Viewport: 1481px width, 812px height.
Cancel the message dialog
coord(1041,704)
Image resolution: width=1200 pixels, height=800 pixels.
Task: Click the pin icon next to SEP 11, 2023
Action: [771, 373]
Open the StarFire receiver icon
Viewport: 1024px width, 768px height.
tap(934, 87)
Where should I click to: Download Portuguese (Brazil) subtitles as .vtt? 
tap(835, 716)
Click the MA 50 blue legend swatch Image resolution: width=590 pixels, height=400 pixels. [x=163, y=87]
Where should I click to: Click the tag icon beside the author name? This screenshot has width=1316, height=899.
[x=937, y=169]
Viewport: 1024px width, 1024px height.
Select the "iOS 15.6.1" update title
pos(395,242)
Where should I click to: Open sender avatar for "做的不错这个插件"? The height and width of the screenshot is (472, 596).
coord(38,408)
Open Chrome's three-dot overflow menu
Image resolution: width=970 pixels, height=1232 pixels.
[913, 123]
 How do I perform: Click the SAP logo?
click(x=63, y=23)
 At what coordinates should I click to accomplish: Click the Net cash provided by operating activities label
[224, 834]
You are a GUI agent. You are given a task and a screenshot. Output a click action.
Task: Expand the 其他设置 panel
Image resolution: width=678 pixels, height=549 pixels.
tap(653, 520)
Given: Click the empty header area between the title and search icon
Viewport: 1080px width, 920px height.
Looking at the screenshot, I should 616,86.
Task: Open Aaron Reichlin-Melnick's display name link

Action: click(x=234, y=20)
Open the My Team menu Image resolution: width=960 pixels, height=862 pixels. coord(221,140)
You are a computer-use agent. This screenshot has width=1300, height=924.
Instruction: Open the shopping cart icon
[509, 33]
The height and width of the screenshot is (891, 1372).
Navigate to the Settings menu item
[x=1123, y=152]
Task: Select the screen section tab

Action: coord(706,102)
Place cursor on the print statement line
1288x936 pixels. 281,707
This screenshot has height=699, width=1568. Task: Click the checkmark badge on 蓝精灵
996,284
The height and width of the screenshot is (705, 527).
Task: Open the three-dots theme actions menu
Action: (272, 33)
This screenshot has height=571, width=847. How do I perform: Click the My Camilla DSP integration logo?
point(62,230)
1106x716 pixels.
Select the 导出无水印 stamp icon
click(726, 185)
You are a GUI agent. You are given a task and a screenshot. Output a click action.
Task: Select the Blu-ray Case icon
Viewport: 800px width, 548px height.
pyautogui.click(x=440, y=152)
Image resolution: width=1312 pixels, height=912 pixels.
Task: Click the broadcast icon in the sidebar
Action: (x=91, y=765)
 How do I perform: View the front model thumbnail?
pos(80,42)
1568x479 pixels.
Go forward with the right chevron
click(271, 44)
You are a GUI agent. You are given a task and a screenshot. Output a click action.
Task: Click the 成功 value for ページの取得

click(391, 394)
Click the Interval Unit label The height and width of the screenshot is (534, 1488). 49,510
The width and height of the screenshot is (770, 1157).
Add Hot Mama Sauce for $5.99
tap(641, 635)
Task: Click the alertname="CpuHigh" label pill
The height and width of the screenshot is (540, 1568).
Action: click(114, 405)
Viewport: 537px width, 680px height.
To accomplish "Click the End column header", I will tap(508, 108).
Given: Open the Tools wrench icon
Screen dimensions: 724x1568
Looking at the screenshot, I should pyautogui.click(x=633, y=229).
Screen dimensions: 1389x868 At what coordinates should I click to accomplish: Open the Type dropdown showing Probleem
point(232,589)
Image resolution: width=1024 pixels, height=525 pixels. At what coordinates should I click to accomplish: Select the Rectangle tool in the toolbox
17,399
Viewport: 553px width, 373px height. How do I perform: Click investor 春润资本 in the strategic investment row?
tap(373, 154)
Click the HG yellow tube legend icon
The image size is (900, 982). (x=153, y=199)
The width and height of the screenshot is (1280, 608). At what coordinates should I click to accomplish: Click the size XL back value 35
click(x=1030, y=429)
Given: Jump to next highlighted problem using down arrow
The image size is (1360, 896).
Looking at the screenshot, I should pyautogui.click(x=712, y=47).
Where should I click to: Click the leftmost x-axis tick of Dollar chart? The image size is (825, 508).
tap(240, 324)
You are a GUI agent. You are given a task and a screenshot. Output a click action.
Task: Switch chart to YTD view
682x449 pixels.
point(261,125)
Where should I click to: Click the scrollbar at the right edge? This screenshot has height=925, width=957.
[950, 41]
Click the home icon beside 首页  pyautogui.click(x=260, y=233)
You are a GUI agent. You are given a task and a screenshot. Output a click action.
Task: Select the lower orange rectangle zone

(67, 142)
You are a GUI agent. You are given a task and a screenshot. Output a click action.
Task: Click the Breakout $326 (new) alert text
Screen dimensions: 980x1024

━━━━━━━━━━━━━━━━━━━━

§ **Aim of the exercise**:
The range runs from the line above containing "Where should I click to: Download" to the line containing "Given: Click the", inclusive. Restate those lines word for word and no others.

§ **Response to the exercise**:
Where should I click to: Download Portuguese (Brazil) subtitles as .vtt? 
tap(835, 716)
Click the MA 50 blue legend swatch Image resolution: width=590 pixels, height=400 pixels. [x=163, y=87]
Where should I click to: Click the tag icon beside the author name? This screenshot has width=1316, height=899.
[x=937, y=169]
Viewport: 1024px width, 1024px height.
Select the "iOS 15.6.1" update title
pos(395,242)
Where should I click to: Open sender avatar for "做的不错这个插件"? The height and width of the screenshot is (472, 596).
coord(38,408)
Open Chrome's three-dot overflow menu
Image resolution: width=970 pixels, height=1232 pixels.
[913, 123]
 How do I perform: Click the SAP logo?
click(x=63, y=23)
 At what coordinates should I click to accomplish: Click the Net cash provided by operating activities label
[224, 834]
You are a GUI agent. You are given a task and a screenshot. Output a click action.
Task: Expand the 其他设置 panel
Image resolution: width=678 pixels, height=549 pixels.
tap(653, 520)
Given: Click the empty header area between the title and search icon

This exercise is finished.